AKLI AİLESİNDE KALDI ...
Türkiye'nin Londra Büyükelçiliği'nde aşçı olan kısa boylu personele takım elbise giydirildi ve konvoyla havaalanına götürüldü.
Bir saldırı ihtimaline karşı şaşırtmaca yapılıyordu. Elçilikten sürekli olarak içinde Naim'in olacağı düşünülen araçlar çıkıyordu.
Bu çok sayıda araçların birisine Naim bindirildi ve güvenli bir şekilde havaalanına ulaştırıldı. Londra'dan kalkan uçak 4 saat 15 dakika sonra Esenboğa Havaalanı'na indi. Büyük macera bitmişti.

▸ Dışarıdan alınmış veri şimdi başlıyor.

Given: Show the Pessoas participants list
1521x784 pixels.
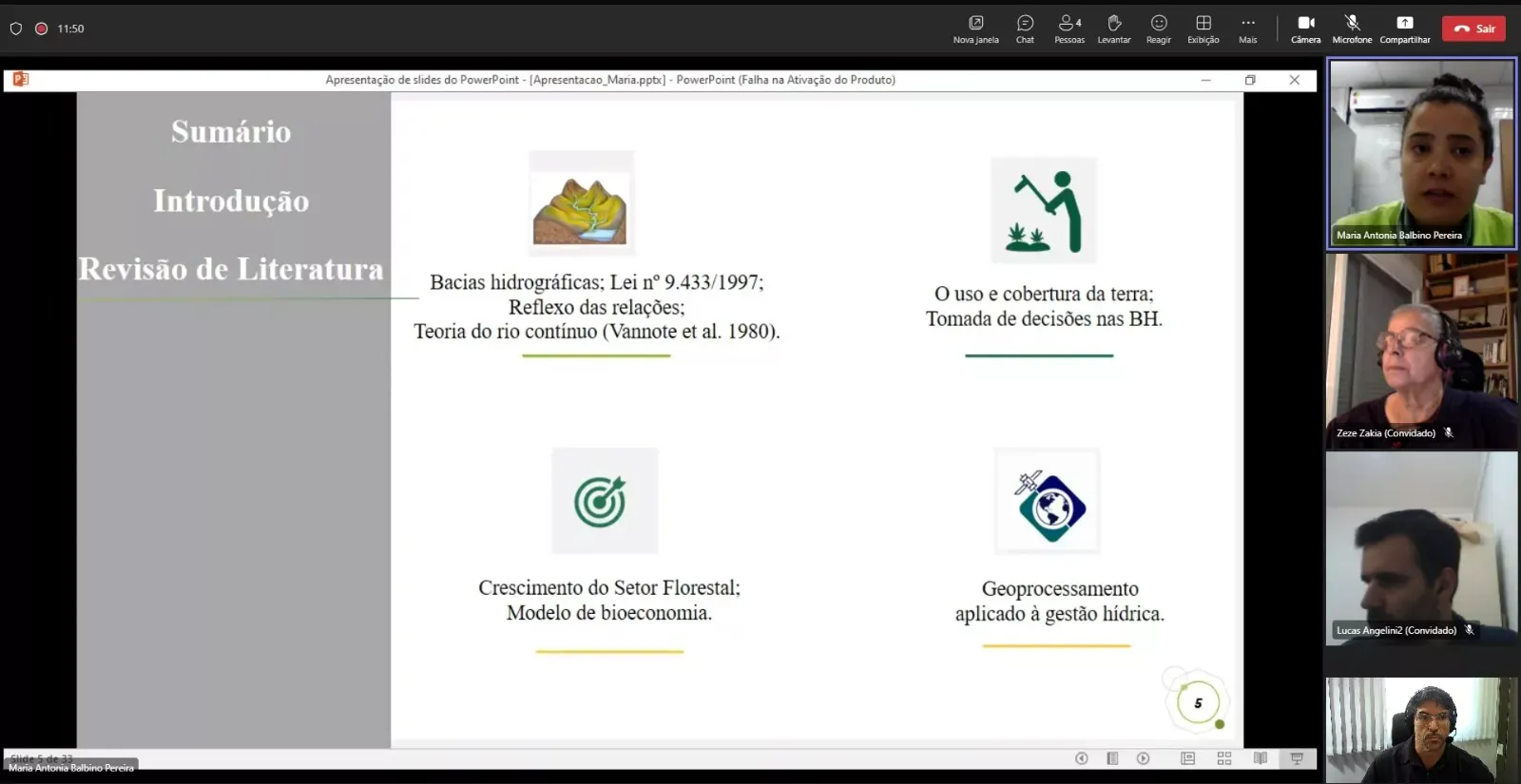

Naim geride kalan anne, babasını, kardeşlerini ve çok sevdiğini söylediği kız arkadaşını düşünüyordu.
Onları bir daha ne zaman görebilecekti.
Bir yandan çok sevinçli, diğer yandan da içi buruktu. Üstelik Türkiye adına büyük bir sorumluluk da omuzlarına binmişti, aynı başarıyı devam ettirmesi gerekiyordu.



NAİM'İN TÜRKİYE MACERASI LEONDA RESTORANDA BAŞLADI



SÜLEYMANOĞLU RESTORANIN ARKA KAPISINDAN KAÇIRILDI


YARIN : ARTIK BAŞARILI OLAMAZ DEDİLER ...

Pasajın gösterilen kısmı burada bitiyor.